We decide to have a group meeting re: the hotel. Some of us want to leave because we don't feel safe here. But it costs $150 extra to switch hotels now so we decide to stick it out. We lay out at the pool, drink at the bar, meet some boys who also can't believe they are staying here...things are actually going well. Then we decide to hit the beach. The lady in the office says it's across the street, and she's kind of right. If the hotel was situated a mile and a half down the road from where it was currently, it really would be right across the street, but alas it's not, and we have to walk over a mile down a busy road to get there.
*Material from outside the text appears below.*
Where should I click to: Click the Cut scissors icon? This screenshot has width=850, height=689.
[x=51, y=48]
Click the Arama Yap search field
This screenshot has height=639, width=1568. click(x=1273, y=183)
After walking forever we get to the "beach". I use the quotes in this situation because this "beach" is more like a bed of branches and rocks with some sand thrown in for good measure. But we find a good spot and lay out.

We are literally the only people at this beach. Probably because it's not by any hotels--including ours. But that's okay-we like having it to ourselves. At some point in the day, a local shows up. He is just swimming around and minding his own business. We decide he is hot so we call him over. His name is Joey. He has an awesome accent and seems to be hitting on all 7 of us at the same time which is pretty impressive. He asks where we are staying and we say "The Colony Club". He makes a "Whatchu talkin' 'bout, Willis" face and says, "I thought they only rented those rooms by the hour." We ask him if he is being serious, and he says, "Yes. It's-well, I don't know how to say this. I don't want to offend you girls, but it's where hookers go. Everyone knows that." Niiiice. We are staying at a hooker motel.

to be continued...

8 comments:

Shamus O'Drunkahan said...

More! More! Excellent so far, but dying to hear more. Can you tell I have an issue with patience? Ya.

Erik with a K said...

Holy shit, hilarious (and sad). You should be saving this for your book, which I will buy and then have you autograph. Maybe even get you to sign a body part (yours or mine, doesn't matter)

Nick Ward said...

Yes, really excellent! Oh, and Sarah, like you splitting with -b, I too have just split up after a long relationship, and totally agree when you say just how sh*t it is. Sleep? Me? Of course, I jest! Keep with it, and don't let it get to you.

Anonymous said...

Please write "Okay Seriously - Memoirs of a Hor." It would be a best seller for sure. Hands down best stocking stuffer of the year.

Anonymous said...

Stay tuned folks. Trust me....this story gets even better!

John said...

I can't wait. I now have a pair of OS "reading pants" I've pissed and shit myself so many times reading this that I finally decided to just have a dedicated pair of trousers that I will don before I read this from now on.

Anti-Blogger said...

Ooooohhhhhh....THAT hooker hotel. Yes, I remember it fondly. Paid $25 and then got a 2 for 1 discount.

Enjoying this so far.

Anonymous said...

So glad you're writing about this! I love this story!